| ACTIVITY |
Keep the images out while you retype all of the data exactly.

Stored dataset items
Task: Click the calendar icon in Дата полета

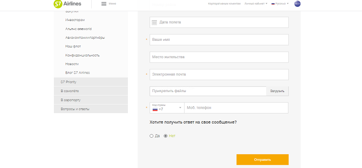Action: 154,22
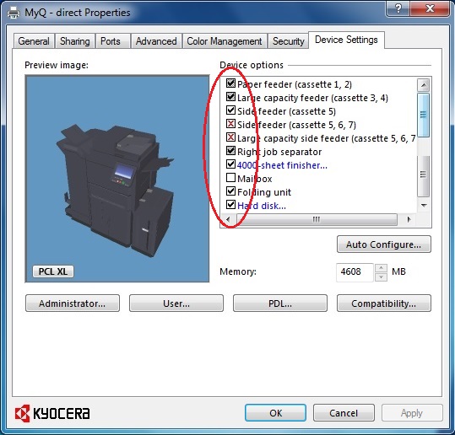Image resolution: width=455 pixels, height=435 pixels.
Task: Switch to the Advanced tab
Action: 156,41
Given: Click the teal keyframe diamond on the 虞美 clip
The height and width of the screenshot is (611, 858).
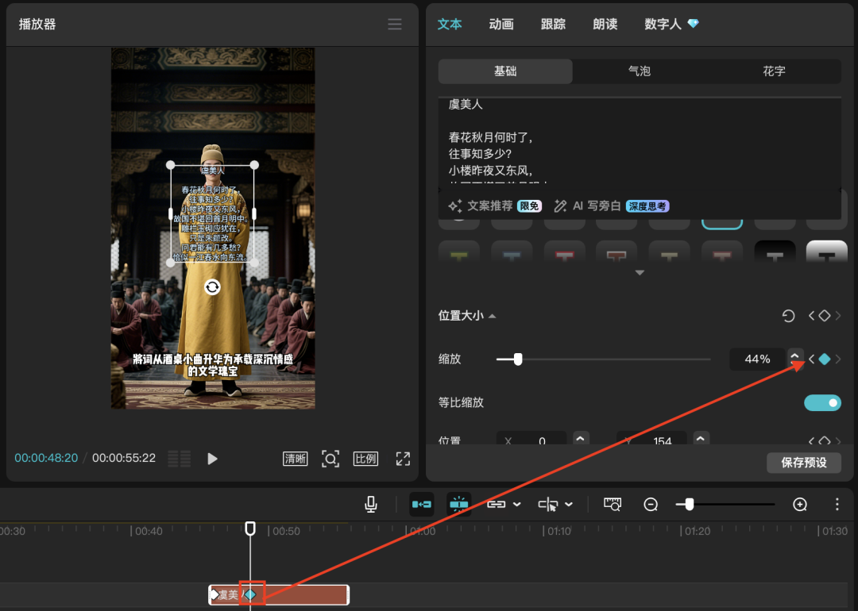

| RESPONSE TO THIS EXERCISE |
Task: Click the calendar icon in Дата полета

Action: 154,22
Image resolution: width=455 pixels, height=435 pixels.
Task: Switch to the Advanced tab
Action: 156,41
Given: Click the teal keyframe diamond on the 虞美 clip
The height and width of the screenshot is (611, 858).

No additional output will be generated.